«Les pesticides ne sont pas la seule explication à la mortalité des abeilles»
RECHERCHE•A l'occasion des 40 ans du laboratoire sur les abeilles de l'Agence nationale de sécurité sanitaire de l'alimentation, à Sophia-Antipolis, son directeur Richard Thiéry fait le point sur les recherches en cours...Propos recueillis par Fabien Binacchi
Depuis des années, ils enquêtent dans l’intimité des abeilles. Ce mercredi, les scientifiques de l’Agence nationale de sécurité sanitaire de l’alimentation (Anses), spécialisés dans la recherche sur ces hyménoptères, vont souffler les 40 bougies de leur laboratoire de Sophia-Antipolis, en pointe sur le sujet.
A l’occasion de cet anniversaire, le directeur du site Richard Thiéry fait le point, notamment sur les inquiétudes qui bourdonnent autour des pollinisateurs.
Quelle est la mission de votre laboratoire ?
Au moment de sa création, en 1976 sous la tutelle du ministère de l’Agriculture, il venait soutenir l’apiculture de la région face aux différentes pathologies de l’abeille. Nous sommes devenus un laboratoire de référence de l’Organisation mondiale de la santé animale (OIE), c’est-à-dire que nous pouvons être amenés à enquêter sur des cas d’intoxication.
Le but est de confirmer les causes de la mort de spécimens que l’on nous envoie. Nous avons été parmi les premiers à identifier le virus de la paralysie chronique de l’abeille, le virus israélien de la paralysie ou encore celui du cachemire.
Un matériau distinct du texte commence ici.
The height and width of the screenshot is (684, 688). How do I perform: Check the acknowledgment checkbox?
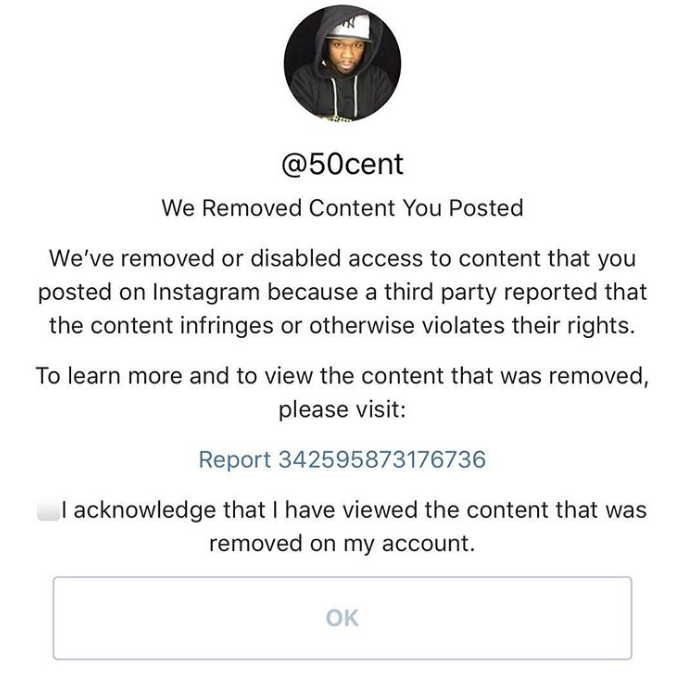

Et depuis les années 80, le laboratoire s’est régulièrement alerté à propos de l’utilisation des pesticides et de ses effets sur la santé des abeilles.
Quelle est l’étendue du problème ?
Une étude faite de 2002 à 2005 a déjà montré que dans cinq ruchers localisés d’un bout à l’autre de la France, on a retrouvé des traces de pesticides. Et les néonicotinoïdes, notamment, peuvent « stresser » les abeilles, c’est avéré.
Faut-il craindre des disparations de masse des populations d’abeilles ?
J’éviterai d’être alarmiste même si l’on constate, depuis un certain nombre d’années, des mortalités inexpliquées. On étudie plutôt des hypothèses multifactorielles. Les pesticides auraient un effet sur le système immunitaire des abeilles qui les rendrait plus sensibles aux agents pathogènes. Mais la monoculture et l’arrivée du frelon asiatique sont aussi à prendre en compte. On est encore loin d’avoir tout compris.